His initial paintings do make explicit sexual implications, or including propositions. It's as if the painter, then a penniless young creator, aligned with Rome's prostitutes, offering himself to survive. In the Florentine gallery, with this idea in mind, observers might turn to another initial creation, the 1596 masterpiece Bacchus, in which the deity of wine stares calmly at you as he begins to undo the black sash of his robe.

A few years after Bacchus, what could have driven Caravaggio to paint Victorious Cupid for the artistic patron the nobleman, when he was at last growing almost established with important ecclesiastical projects? This profane non-Christian god revives the erotic provocations of his early paintings but in a increasingly intense, unsettling way. Half a century later, its hidden meaning seemed obvious: it was a portrait of the painter's companion.

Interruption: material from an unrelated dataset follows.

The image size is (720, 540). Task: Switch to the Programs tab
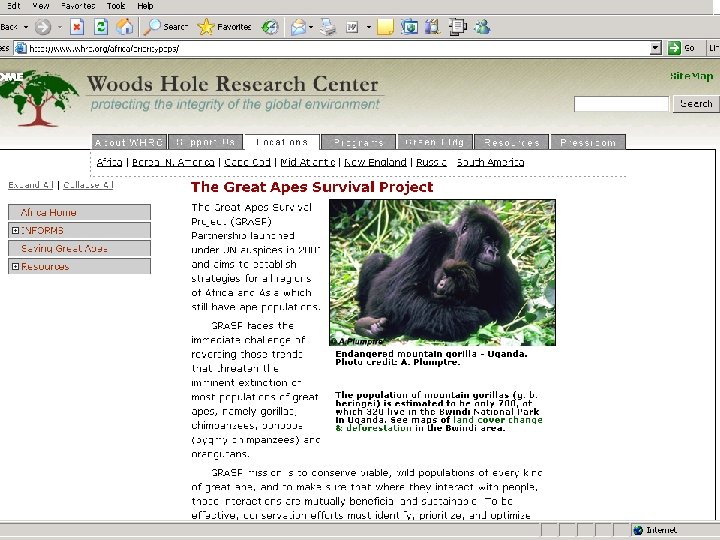[358, 142]
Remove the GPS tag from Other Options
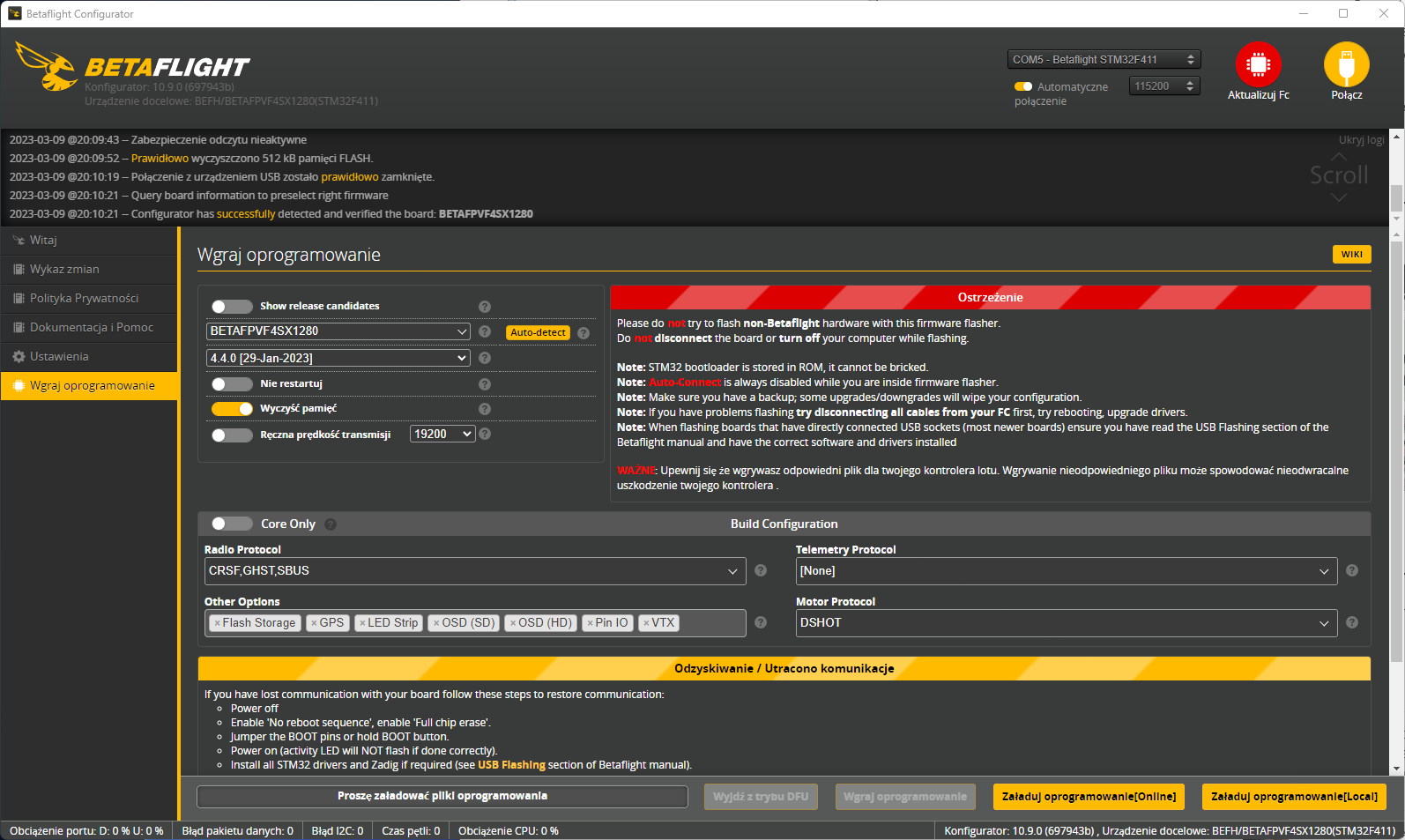This screenshot has width=1405, height=840. click(x=314, y=623)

A English visitor saw Victorious Cupid in about 1649 and was told its figure has "the body & face of [Caravaggio's|his] owne youth or servant that laid with him". The name of this adolescent was Francesco.

The painter had been dead for about forty annums when this story was recorded.

Amanda Johnson
Amanda Johnson

Tech enthusiast and writer passionate about emerging technologies and their impact on society, with a background in software development.